CONSIGNE 1 | D'après l'extrait à lire, à qui le présent arrêt est-il communiqué ? Citez chacun des destinataires.
CONSIGNE 2 | Selon l'extrait à lire, dans quel délai l'arrêt peut-il être porté devant le Tribunal fédéral ?

EXTRAIT À LIRE |
^^^^^^^^^^^^^^^^
PAR CES MOTIFS LA CHAMBRE ADMINISTRATIVE à la forme : déclare recevable le recours interjeté le 14 décembre 2015 par M. A______ contre le jugement du Tribunal administratif de première instance du 3 décembre 2015 ; au fond : le rejette ; dit qu’il n’est pas perçu d’émolument, ni alloué d’indemnité de procédure ; dit que, conformément aux art. 82 ss de la loi fédérale sur le Tribunal fédéral du 17 juin 2005 (LTF - RS 173.110), le présent arrêt peut être porté dans les trente jours qui suivent sa notification par-devant le Tribunal fédéral, par la voie du recours en matière de droit public ; le mémoire de recours doit indiquer les conclusions, motifs et moyens de preuve et porter la signature du recourant ou de son mandataire ; il doit être adressé au Tribunal fédéral, 1000 Lausanne 14, par voie postale ou par voie électronique aux conditions de l’art. 42 LTF. Le présent arrêt et les pièces en possession du recourant, invoquées comme moyens de preuve, doivent être joints à l’envoi ; communique le présent arrêt à Me Caroline Renold, avocate du recourant, au Tribunal administratif de première instance ainsi qu'à l'officier de police, à l'office cantonal de la population et des migrations, au secrétariat d'État aux migrations, ainsi qu'au centre Frambois LMC, pour information. Siégeants : M. Thélin, président, Mme Junod, M. Pagan, juges. Au nom de la chambre administrative : le greffier-juriste :

F. Scheffre le président siégeant :

Ph. Thélin

- 13/13 - A/4158/2015 Copie conforme de cet arrêt a été communiquée aux parties.
^^^^^^^^^^^^^^^^
DONNÉES FOURNIES |
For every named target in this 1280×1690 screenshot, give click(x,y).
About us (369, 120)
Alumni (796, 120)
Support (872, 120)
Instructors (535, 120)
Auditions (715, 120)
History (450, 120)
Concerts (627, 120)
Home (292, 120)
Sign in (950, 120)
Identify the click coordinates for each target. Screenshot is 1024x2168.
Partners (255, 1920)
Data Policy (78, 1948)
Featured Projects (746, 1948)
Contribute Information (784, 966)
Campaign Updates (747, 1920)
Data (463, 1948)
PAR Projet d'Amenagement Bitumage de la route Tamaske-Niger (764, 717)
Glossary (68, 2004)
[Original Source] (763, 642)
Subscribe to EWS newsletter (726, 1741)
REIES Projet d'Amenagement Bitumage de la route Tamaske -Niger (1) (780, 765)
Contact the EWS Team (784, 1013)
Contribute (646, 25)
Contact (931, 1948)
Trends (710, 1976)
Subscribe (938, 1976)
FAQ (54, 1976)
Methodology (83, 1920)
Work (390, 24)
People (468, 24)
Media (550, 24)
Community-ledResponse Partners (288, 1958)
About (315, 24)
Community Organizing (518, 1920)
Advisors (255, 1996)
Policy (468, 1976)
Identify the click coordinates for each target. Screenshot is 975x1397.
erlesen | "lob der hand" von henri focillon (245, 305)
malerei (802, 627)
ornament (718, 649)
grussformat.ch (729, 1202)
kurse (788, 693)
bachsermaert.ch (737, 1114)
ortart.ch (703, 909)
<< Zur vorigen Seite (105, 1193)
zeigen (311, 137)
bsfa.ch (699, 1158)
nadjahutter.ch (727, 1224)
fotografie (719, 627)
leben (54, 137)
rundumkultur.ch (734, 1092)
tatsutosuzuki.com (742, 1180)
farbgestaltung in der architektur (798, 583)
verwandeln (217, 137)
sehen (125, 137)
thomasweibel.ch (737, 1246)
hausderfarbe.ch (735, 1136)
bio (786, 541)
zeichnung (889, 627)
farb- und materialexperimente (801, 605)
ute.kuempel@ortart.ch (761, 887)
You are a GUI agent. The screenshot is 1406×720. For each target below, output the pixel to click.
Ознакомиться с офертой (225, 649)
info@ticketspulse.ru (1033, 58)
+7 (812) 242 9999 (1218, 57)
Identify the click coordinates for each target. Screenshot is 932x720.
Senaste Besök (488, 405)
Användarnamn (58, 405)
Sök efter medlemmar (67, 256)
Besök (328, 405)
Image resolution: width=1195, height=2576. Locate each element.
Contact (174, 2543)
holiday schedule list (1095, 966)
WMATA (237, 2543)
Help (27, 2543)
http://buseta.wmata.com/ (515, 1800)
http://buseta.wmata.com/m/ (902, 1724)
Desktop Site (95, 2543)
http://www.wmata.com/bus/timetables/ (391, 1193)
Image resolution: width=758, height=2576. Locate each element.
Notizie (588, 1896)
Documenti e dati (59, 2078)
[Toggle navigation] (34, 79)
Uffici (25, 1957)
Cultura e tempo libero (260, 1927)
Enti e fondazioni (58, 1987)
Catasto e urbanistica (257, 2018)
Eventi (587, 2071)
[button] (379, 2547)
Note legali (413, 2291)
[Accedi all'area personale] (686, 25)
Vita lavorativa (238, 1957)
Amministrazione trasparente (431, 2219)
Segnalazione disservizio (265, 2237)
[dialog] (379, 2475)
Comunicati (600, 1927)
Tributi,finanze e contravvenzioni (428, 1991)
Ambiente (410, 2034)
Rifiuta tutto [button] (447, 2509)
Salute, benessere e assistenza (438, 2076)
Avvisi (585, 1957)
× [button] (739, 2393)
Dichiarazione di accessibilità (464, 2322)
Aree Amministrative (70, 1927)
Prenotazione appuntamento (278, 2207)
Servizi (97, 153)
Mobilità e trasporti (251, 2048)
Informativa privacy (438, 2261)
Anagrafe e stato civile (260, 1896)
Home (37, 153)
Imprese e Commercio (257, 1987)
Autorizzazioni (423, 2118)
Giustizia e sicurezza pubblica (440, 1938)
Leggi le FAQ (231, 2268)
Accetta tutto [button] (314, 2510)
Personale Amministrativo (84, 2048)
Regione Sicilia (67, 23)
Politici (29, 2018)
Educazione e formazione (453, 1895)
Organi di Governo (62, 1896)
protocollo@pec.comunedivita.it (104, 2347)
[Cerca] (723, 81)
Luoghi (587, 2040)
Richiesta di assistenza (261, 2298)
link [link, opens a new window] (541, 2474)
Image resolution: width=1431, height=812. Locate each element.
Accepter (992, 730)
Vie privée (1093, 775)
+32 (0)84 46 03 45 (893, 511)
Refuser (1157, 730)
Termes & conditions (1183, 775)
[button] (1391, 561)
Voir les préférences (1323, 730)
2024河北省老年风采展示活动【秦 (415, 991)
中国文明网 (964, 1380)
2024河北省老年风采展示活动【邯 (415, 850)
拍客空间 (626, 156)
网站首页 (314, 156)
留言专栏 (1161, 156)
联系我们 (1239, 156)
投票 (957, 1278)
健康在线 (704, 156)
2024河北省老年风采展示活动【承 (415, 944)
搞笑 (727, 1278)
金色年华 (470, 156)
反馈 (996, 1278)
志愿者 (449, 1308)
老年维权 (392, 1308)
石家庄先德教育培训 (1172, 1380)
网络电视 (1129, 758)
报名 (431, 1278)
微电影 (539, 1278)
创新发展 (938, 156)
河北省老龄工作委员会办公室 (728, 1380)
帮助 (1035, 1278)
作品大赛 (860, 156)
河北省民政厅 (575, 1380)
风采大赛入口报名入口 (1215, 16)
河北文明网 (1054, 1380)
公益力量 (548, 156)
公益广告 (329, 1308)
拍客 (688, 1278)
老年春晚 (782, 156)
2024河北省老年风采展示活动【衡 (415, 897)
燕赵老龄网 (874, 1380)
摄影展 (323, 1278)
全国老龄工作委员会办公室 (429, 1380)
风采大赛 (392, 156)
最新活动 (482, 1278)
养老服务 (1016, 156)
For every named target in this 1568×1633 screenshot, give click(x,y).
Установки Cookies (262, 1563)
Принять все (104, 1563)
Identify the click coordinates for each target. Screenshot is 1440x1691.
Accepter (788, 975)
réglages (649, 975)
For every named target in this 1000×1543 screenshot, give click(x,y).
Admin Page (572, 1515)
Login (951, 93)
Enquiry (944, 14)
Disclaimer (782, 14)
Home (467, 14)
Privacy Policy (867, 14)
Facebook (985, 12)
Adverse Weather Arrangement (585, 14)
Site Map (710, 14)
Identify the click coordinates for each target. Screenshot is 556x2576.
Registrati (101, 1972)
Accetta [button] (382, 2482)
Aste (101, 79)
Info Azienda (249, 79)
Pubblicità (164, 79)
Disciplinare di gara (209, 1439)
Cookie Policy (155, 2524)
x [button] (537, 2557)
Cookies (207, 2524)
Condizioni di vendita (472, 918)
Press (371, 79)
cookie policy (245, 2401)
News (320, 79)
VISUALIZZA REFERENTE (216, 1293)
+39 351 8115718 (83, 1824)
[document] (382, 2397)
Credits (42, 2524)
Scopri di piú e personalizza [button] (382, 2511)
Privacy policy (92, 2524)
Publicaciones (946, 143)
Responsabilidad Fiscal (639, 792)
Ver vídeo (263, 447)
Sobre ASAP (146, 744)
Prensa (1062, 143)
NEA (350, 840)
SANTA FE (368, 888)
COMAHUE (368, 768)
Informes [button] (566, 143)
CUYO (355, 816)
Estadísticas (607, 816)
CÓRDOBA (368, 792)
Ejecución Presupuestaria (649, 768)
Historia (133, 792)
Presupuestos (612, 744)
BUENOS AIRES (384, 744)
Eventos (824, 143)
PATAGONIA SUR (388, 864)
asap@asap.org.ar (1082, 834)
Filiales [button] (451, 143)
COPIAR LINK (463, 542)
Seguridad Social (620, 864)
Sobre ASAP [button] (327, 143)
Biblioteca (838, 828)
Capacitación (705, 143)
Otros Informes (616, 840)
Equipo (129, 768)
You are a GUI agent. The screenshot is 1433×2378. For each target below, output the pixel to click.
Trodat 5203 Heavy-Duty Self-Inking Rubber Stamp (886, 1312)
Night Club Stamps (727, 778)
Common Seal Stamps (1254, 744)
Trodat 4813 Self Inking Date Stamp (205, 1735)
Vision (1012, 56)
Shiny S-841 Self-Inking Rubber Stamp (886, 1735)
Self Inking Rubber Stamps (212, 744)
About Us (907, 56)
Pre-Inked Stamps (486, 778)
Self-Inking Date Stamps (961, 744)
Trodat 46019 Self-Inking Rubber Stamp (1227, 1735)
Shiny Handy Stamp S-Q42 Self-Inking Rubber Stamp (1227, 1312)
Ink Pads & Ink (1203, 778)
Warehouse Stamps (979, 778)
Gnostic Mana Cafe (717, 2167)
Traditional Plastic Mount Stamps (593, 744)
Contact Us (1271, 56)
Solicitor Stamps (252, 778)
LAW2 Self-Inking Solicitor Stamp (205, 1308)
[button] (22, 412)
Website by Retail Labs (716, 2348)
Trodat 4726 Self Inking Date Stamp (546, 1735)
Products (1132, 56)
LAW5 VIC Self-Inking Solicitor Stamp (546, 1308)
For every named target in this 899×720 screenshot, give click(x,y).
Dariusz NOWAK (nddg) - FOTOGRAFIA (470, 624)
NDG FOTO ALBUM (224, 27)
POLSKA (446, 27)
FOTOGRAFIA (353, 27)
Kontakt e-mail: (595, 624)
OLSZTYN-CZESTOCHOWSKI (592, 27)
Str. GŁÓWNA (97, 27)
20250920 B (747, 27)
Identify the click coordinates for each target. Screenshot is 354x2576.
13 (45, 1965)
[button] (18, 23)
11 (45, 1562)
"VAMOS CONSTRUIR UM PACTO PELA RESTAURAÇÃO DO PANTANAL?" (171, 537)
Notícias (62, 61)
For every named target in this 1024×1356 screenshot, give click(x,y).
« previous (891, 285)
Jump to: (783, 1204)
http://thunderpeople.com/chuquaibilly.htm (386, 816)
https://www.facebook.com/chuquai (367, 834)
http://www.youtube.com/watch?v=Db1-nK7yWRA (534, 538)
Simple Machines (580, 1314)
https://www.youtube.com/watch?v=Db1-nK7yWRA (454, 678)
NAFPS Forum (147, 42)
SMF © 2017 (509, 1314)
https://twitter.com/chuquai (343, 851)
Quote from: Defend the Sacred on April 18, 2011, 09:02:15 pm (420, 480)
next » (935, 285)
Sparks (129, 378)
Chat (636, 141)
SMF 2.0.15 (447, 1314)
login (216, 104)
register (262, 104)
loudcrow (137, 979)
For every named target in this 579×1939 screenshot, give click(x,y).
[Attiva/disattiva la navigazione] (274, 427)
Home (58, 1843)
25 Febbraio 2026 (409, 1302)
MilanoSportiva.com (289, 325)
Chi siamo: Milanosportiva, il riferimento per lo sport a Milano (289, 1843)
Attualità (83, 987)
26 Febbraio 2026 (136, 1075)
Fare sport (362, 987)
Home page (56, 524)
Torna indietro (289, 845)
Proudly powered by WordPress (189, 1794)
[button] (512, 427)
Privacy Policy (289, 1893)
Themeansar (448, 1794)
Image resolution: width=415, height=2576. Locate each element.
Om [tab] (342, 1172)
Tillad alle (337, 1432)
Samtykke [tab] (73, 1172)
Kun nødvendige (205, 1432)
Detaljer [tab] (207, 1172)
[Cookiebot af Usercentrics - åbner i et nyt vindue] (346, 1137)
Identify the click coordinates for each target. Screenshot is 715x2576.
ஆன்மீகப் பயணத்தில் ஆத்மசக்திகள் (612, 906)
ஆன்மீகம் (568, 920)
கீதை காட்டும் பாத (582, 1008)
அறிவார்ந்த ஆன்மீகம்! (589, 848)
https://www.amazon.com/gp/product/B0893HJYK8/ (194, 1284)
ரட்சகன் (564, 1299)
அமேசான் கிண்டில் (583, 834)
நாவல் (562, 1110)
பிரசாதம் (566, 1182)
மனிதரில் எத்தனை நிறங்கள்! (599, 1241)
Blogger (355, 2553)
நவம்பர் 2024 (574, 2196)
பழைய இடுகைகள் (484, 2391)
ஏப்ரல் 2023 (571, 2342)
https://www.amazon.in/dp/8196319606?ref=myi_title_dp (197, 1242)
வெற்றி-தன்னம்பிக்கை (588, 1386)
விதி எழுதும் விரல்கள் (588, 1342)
^^^^^^^^^^^^^^^^
RÉPONSE ATTENDUE 1 |
- Me Caroline Renold, avocate du recourant
- le Tribunal administratif de première instance
- l'officier de police
- l'office cantonal de la population et des migrations
- le secrétariat d'État aux migrations
- le centre Frambois LMC

RÉPONSE ATTENDUE 2 | Dans les trente jours qui suivent sa notification.